On March 15, 2015, at around 7:17 a.m., a prison officer asked Petitioner to give a urine sample for drug testing, but Petitioner was unable to do so at that time. (See Resp. Ex. 2, Incident Report at § 11). So, pursuant to BOP policy, Petitioner was given an 8-ounce cup of water and two hours in which to provide a urine sample. 28 C.F.R. § 550.31(a). According to Petitioner, he was left unsupervised outside the lieutenant's complex and was allowed to drink extra water, which he did. (Doc. 1 at 12). Petitioner claims he drank so much water that he "need[ed] to go number 2" and began to experience severe cramping. (Id.). About 45 minutes after finishing his third or fourth cup of water, Petitioner told the officer he needed to use the restroom, but the officer said he needed to attend to something and left. (Resp. Ex. 10 at § III.B / Doc. 7-1 at 40). At some point, Petitioner approached and knocked on a door, where he made contact with an allegedly irritated Officer Robert Terrones. (Doc. 1 at 14). Petitioner told Officer Terrones that he had been waiting some time for another officer to collect a urine sample from him. (Id.). At around 9:40 a.m., Officer Terrones escorted Petitioner to the restroom to collect the urine sample, but Petitioner was unable to provide one. (Resp. Ex. 2 at § 11; Doc. 1 at 14). As a result, Officer Terrones issued an incident report against Petitioner for refusing to provide a urine sample, in violation of BOP Code 110. (Resp. Ex. 2).

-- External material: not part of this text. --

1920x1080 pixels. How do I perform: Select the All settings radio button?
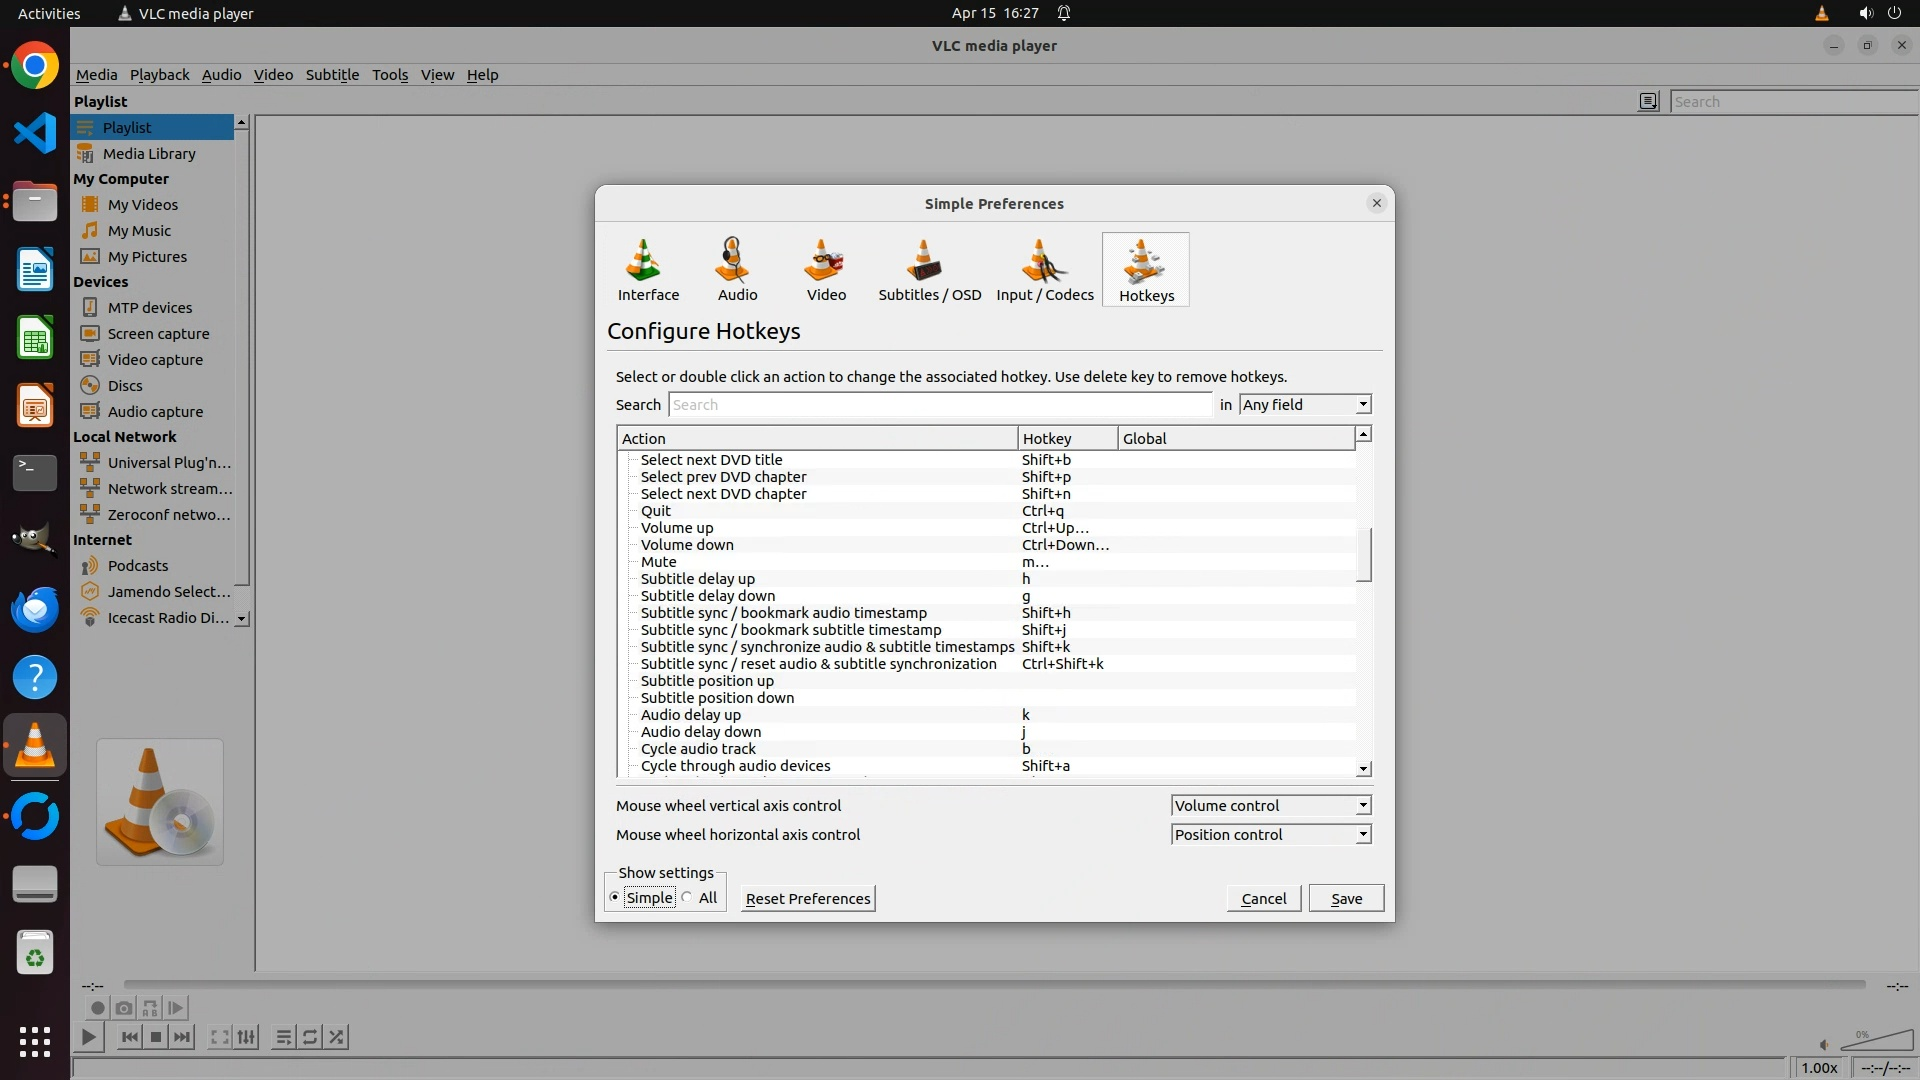688,898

The officer who investigated the incident, Lieutenant A. Candelario, delivered a copy of the incident report to Petitioner on the following morning. (Id. at § 14). Lieutenant Candelario advised Petitioner of his rights and took the following statement: "That's true I just could not go in the time that I was given. I didn't refuse." (Id. at §§ 23-24). The investigation was forwarded to the Unit Discipline Committee (UDC) for a hearing on March 16, 2015. (See id. at §§ 17-21). However, the UDC referred the matter to the Discipline Hearing Officer (DHO) because of the seriousness of the charge. (Id. at § 18). That same day, Petitioner received notice of the DHO hearing (Resp. Ex. 3) and was advised of his rights during the process (Resp. Ex. 4). Petitioner waived the right to have a staff representative and to present witnesses. (Resp. Ex. 3).

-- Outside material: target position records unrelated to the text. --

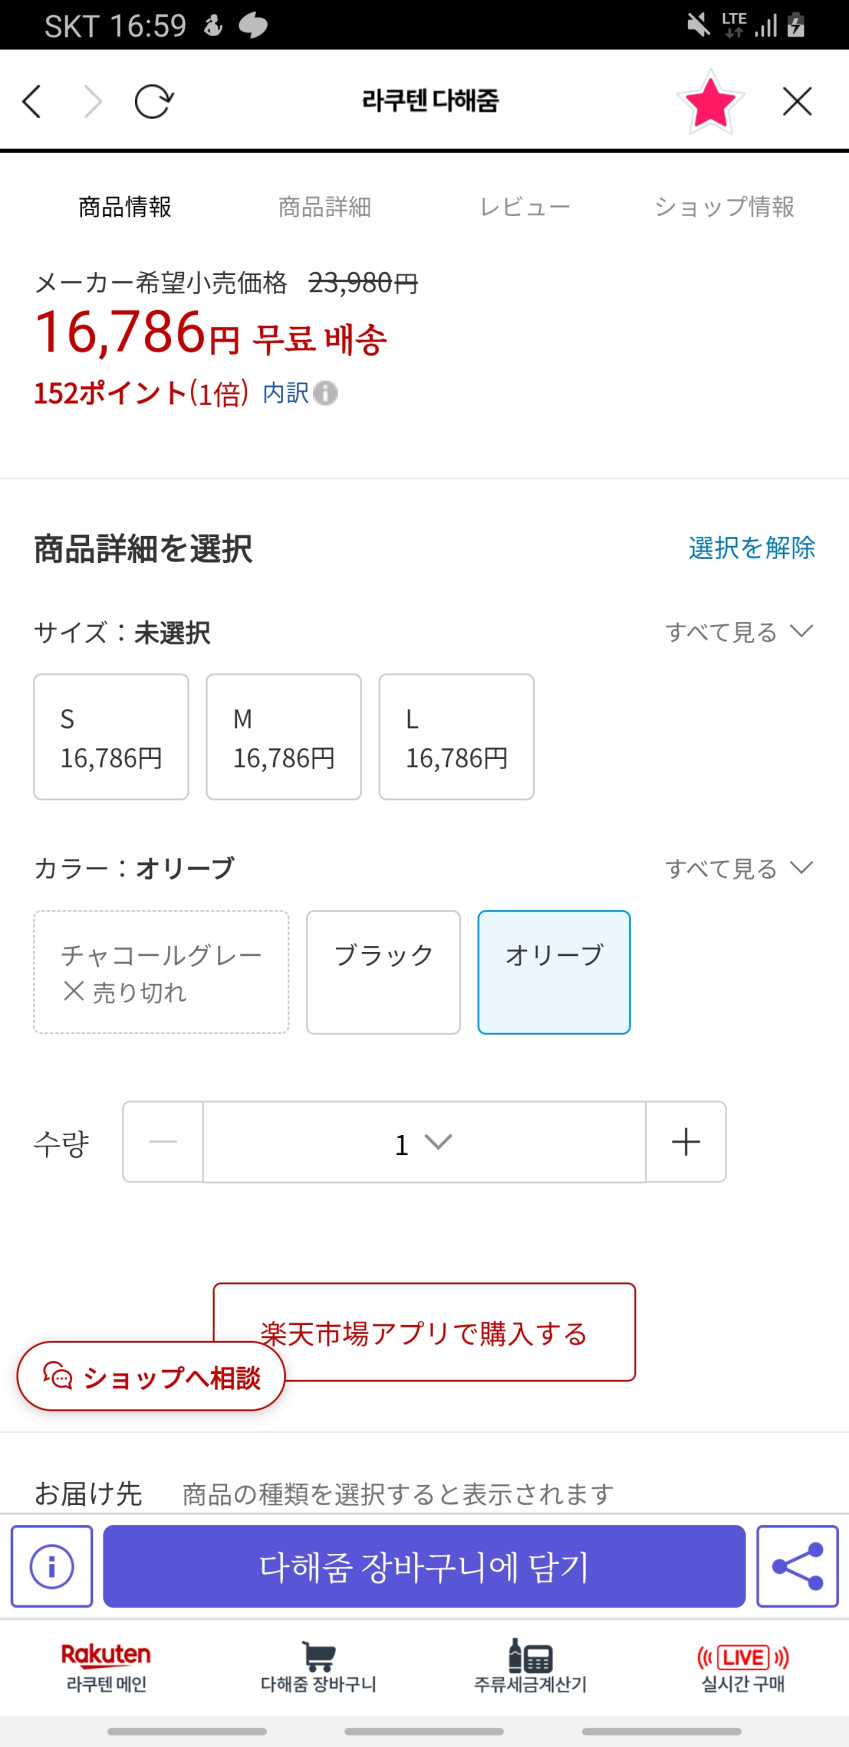Click 選択を解除 link
Screen dimensions: 849x1747
751,548
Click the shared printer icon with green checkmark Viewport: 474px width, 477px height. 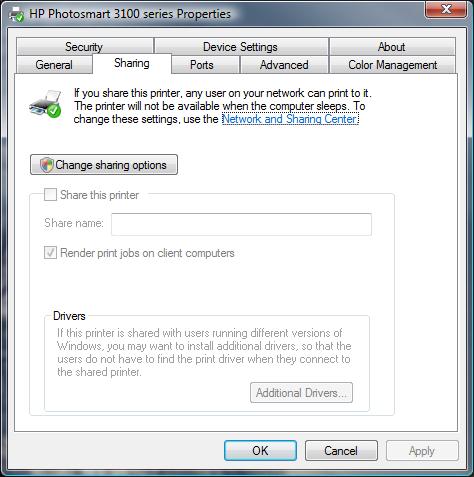46,104
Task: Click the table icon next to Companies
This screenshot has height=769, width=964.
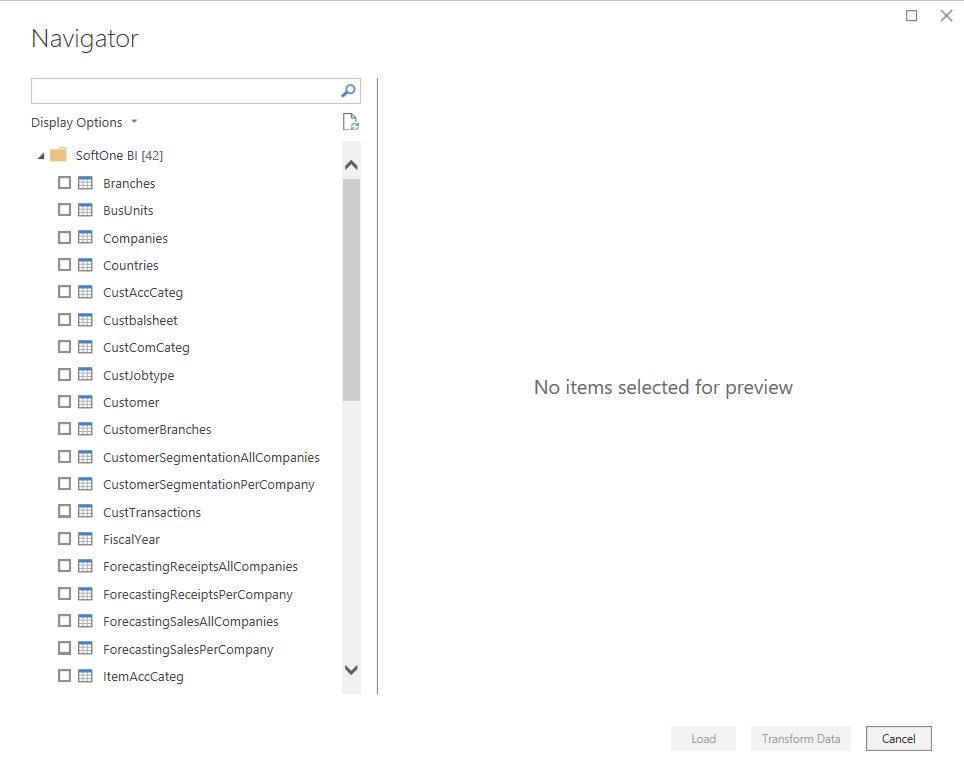Action: 86,238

It is unclear what the phrase "That's true" was in reference to. It may have referred to the fact that Petitioner did not provide a urine sample, or it may have referred to the fact that Petitioner told an officer at one point during the waiting period that he needed to use the restroom.
The DHO hearing occurred 16 days later, on April 1, 2015. (Resp. Ex. 5, First DHO Report at § I.B). Petitioner again waived the right to have a staff representative (id. at § II.A) as well as the right to present witnesses (id. at § III.C). Petitioner neither admitted nor denied the allegation. (Id. at § III.A). Petitioner submitted a written statement, in which he raised various defenses to the charge. (Id. at § III.B / Doc. 7-1 at 14-16, 23-29). Petitioner stated he was unable to provide a urine sample because (1) he urinated immediately after waking up on the morning of the incident, (2) Officer Terrones was yelling at him, making him too nervous to urinate, and (3) Petitioner had an unspecified medical condition that made urinating difficult. The DHO determined that the greater weight of the evidence supported the charge of refusing to provide a urine sample. (Resp. Ex. 5 at § V). The DHO based its ruling on a review of the evidence, including Officer Terrones's incident report, the chain-of-custody form showing that Petitioner had not given a urine sample, Petitioner's statements to the UDC and DHO, as well as Petitioner's prior statement to Lieutenant Candelario. (Id.). The DHO also rejected Petitioner's defenses to the charge, stating that Petitioner had either failed to raise the defense at the hearing or failed to present evidence in support of the defense. (Id. / Doc. 7-1 at 20-21). The DHO sanctioned Petitioner with the loss of 41 days of good conduct time, among other things. (Id. at § VI). The DHO explained that the sanctions were appropriate because Petitioner's conduct was similar to submitting a "dirty" urine report, which hinders staff's ability to detect and deter illegal drug use. (Id. at § VII). The DHO report was completed on April 10, 2015, and a copy delivered to Petitioner the same day. (Id. at §§ VIII - IX).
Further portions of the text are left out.